La mayoría de los sistemas no fallan cuando son malinterpretados. Fallan cuando son puestos a prueba.
He visto mover capital el tiempo suficiente para saber que la coordinación solo parece estable cuando nada obliga a los participantes a elegir entre mantenerse alineados y protegerse a sí mismos. En el momento en que entra el verdadero estrés económico, ese equilibrio se desplaza. Los incentivos dejan de apuntar en la misma dirección. Se comprimen, luego se fracturan.
En un sistema construido como infraestructura global para la verificación de credenciales y la distribución de tokens, el token no es solo una unidad; se convierte en una señal en vivo de creencia. No creencia en la idea, sino creencia en que otros continuarán coordinándose. Y ahí es donde las cosas comienzan a desvanecerse. No de repente, sino de manera desigual. Salidas silenciosas en los bordes. Reacciones más rápidas de aquellos más cercanos al riesgo.

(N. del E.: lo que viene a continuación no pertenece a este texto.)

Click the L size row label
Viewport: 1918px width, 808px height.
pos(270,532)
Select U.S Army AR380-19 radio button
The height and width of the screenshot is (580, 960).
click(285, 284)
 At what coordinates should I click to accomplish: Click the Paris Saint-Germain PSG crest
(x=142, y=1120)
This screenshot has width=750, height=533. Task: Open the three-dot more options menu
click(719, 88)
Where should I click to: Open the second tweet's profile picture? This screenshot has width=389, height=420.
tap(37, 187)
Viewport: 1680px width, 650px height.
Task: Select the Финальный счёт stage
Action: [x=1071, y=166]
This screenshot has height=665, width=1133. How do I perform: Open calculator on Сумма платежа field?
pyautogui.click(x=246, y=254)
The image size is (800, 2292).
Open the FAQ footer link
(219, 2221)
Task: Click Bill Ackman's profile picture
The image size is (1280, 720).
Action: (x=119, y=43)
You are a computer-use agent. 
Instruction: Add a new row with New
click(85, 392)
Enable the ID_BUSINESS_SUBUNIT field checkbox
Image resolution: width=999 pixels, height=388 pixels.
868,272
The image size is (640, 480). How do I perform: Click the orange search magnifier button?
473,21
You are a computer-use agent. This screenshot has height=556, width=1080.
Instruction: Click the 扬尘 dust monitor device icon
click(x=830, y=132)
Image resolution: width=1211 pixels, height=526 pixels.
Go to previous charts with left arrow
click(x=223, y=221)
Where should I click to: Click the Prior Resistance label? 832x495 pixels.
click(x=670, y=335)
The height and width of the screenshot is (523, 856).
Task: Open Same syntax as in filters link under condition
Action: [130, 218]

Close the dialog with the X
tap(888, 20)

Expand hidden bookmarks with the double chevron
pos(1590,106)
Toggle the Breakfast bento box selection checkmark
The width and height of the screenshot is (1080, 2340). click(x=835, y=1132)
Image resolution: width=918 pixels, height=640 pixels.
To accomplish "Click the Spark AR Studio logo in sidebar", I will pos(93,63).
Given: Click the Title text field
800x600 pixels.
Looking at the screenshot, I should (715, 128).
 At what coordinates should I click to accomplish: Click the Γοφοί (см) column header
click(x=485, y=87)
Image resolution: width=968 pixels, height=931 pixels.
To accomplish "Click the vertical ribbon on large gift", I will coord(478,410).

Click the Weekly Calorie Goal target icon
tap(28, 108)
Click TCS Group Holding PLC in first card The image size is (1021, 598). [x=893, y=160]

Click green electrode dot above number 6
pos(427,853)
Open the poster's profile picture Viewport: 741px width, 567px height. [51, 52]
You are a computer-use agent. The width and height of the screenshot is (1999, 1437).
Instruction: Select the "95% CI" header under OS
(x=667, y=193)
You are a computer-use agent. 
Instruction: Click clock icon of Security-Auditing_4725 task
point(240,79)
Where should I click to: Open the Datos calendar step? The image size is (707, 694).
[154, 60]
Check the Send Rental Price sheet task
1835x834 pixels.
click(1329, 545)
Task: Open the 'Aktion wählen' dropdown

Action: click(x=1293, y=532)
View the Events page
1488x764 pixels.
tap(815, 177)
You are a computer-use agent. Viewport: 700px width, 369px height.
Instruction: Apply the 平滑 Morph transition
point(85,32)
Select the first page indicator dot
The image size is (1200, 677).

Sin intermediarios, no hay amortiguador. Nadie ralentiza las cosas. Nadie absorbe el primer choque. El sistema sigue ejecutándose perfectamente, incluso cuando el comportamiento dentro de él cambia.
Esa es la parte que la mayoría de la gente no ve. Nada se rompe en la superficie. Las reglas se mantienen. La arquitectura se sostiene.
Pero la coordinación se vuelve condicional.
Y una vez que mantenerse alineado comienza a sentirse como una responsabilidad en lugar de una ventaja, el sistema realmente ya no está coordinando; solo está procesando decisiones.